Is American Education Too Competitive?

Is the American educational system too focused on competition?  I would say "yes," not that anybody really cares what I think.  But this month, I am in good company, as that is the position that Deborah Stipek, Dean of the Stanford School of Education, takes in an editorial in this month's Science magazine.

Stipek argues that the burden to be on top among higher-achieving American high school students leaves them anxious and physically exhausted, makes them prone to cheat, and robs them of the intrinsic beauty and interest of the subject and the joy of learning.  The more they fill their transcripts with high test scores, exemplary GPAs, academic honors, and mountains of extracurricular activities, the emptier their actual experience of education is.  As Stipek said in a telephone call to reporters, "For the most part, high school has become for many of our students not preparation for life or college but preparation for the college application."

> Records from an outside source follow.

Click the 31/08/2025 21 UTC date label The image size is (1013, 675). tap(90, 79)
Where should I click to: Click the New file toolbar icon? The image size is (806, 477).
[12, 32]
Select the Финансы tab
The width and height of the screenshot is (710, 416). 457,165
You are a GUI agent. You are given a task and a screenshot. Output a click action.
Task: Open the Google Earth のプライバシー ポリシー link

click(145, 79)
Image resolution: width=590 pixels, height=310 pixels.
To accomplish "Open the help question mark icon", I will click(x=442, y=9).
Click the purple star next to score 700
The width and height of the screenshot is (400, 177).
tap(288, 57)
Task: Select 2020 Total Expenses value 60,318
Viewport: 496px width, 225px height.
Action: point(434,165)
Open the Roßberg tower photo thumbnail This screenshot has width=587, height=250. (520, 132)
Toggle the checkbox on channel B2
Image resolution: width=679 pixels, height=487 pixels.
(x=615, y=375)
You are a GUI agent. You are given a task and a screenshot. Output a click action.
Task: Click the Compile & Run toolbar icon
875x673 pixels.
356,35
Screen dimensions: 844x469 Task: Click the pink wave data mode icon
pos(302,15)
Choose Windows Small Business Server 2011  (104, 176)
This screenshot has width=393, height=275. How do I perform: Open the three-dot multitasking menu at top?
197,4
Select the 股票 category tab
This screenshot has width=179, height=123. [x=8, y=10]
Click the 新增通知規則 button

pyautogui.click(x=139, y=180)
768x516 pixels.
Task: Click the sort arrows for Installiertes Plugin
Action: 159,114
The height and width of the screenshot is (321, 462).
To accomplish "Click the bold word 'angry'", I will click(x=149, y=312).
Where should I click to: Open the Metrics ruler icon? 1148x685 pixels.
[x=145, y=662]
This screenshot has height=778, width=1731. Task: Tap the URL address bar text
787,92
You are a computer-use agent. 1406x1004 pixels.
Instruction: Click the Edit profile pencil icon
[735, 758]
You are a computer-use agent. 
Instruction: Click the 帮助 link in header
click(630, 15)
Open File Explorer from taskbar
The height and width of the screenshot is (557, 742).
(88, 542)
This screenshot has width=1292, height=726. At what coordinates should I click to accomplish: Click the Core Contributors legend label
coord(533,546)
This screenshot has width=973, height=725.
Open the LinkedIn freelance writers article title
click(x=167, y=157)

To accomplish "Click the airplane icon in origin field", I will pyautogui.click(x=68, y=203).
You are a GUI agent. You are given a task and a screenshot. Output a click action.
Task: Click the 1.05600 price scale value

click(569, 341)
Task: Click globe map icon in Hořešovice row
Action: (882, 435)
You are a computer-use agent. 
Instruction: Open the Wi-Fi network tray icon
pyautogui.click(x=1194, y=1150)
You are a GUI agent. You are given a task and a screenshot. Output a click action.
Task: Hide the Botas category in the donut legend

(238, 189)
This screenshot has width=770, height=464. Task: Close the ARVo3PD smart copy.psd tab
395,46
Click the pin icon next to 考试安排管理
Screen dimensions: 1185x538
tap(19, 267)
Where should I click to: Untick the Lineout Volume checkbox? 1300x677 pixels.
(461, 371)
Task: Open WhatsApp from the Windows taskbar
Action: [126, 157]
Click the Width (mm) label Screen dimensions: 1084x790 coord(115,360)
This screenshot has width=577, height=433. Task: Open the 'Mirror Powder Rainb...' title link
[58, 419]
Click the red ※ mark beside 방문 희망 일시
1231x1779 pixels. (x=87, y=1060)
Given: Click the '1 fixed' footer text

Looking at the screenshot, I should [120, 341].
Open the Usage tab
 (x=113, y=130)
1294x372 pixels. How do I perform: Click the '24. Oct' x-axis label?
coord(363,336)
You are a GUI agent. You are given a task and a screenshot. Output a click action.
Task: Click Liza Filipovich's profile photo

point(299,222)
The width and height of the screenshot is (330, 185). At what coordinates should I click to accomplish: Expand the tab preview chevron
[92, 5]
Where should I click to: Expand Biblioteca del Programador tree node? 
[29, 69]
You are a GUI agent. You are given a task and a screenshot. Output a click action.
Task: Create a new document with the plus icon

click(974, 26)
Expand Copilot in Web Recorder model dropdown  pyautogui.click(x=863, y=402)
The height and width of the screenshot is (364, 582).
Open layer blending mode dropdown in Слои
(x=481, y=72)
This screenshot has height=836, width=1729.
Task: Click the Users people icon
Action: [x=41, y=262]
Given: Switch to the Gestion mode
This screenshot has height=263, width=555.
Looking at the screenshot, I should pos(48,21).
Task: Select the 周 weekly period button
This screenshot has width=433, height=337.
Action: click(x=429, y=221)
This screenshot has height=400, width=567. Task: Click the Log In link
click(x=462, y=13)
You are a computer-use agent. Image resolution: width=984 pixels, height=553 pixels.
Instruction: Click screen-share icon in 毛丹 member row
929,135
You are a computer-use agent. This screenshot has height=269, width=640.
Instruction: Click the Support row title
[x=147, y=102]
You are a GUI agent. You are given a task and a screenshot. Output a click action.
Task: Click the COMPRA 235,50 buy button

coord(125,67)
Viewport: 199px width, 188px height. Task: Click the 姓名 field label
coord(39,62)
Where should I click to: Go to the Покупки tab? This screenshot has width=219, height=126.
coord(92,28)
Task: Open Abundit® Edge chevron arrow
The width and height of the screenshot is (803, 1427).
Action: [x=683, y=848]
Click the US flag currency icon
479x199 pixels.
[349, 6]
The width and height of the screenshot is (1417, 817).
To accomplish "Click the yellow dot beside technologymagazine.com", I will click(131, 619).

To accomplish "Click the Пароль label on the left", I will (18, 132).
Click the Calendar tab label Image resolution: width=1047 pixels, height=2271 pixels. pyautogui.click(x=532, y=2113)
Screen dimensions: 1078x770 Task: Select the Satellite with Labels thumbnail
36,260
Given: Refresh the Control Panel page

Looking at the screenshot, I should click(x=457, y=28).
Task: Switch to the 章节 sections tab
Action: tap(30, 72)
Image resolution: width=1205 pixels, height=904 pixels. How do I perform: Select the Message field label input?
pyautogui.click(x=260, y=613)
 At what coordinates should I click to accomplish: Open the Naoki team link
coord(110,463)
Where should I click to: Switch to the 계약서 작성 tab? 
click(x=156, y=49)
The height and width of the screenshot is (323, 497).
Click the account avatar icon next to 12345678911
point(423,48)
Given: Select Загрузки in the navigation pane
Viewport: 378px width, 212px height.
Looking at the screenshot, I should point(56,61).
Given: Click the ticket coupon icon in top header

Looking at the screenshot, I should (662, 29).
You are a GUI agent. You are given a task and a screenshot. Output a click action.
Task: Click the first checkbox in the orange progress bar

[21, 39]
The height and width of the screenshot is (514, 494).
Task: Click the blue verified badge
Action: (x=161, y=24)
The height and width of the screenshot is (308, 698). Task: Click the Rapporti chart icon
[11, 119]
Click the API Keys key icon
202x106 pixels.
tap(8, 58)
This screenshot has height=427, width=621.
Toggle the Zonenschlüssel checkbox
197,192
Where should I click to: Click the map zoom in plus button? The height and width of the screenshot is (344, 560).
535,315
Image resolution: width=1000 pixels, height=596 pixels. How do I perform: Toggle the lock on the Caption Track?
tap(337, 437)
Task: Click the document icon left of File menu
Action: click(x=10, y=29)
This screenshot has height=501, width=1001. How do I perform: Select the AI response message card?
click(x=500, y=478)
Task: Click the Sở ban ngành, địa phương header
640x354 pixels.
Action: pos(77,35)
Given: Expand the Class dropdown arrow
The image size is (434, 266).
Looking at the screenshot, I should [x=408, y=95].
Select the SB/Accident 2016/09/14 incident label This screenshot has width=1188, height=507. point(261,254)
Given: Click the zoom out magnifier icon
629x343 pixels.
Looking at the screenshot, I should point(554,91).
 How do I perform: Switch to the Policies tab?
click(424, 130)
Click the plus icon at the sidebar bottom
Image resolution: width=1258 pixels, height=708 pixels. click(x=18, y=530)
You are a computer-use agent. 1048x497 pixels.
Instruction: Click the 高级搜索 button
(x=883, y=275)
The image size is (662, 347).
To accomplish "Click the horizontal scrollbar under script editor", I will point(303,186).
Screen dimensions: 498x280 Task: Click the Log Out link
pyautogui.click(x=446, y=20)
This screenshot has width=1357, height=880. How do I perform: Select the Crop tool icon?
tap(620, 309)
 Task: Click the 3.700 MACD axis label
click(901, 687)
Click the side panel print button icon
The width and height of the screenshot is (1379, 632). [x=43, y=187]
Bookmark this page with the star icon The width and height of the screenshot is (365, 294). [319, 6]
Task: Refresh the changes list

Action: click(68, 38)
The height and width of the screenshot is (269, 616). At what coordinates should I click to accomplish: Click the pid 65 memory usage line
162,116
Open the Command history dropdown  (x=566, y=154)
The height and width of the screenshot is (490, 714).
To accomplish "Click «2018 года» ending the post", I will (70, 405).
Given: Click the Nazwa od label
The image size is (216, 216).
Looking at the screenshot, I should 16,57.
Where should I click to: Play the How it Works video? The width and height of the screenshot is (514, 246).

Stipek also believes that the impetus for change must come from the schools--high schools and colleges--rather than from the students.  She urges high schools to reduce this pressure by such steps as:

  • linking subject matter to students' lives and interests
  • focusing more on active student involvement in innovative solutions, problem solving, and hands-on experiments and activities and less on getting the right answer on a standardized exam;
  • giving students multiple opportunities to achieve higher grades (by allowing papers to be rewritten or tests to be retaken, for example)
  • publicizing and pushing a wider number and variety of high-quality educational options rather than merely worshiping at the alter of the top 10 or 20 elite institutions
  • priding itself on how well it matches all its students to the postsecondary education best to each individual, rather than on the number that were accepted by "name" universities
  • focusing and celebrating learning at whatever level, rather than test scores
She also states that colleges must do their part as well, and to encourage a student body that is passionately interested in the educational offerings at that school over having a high average SAT or GPA score.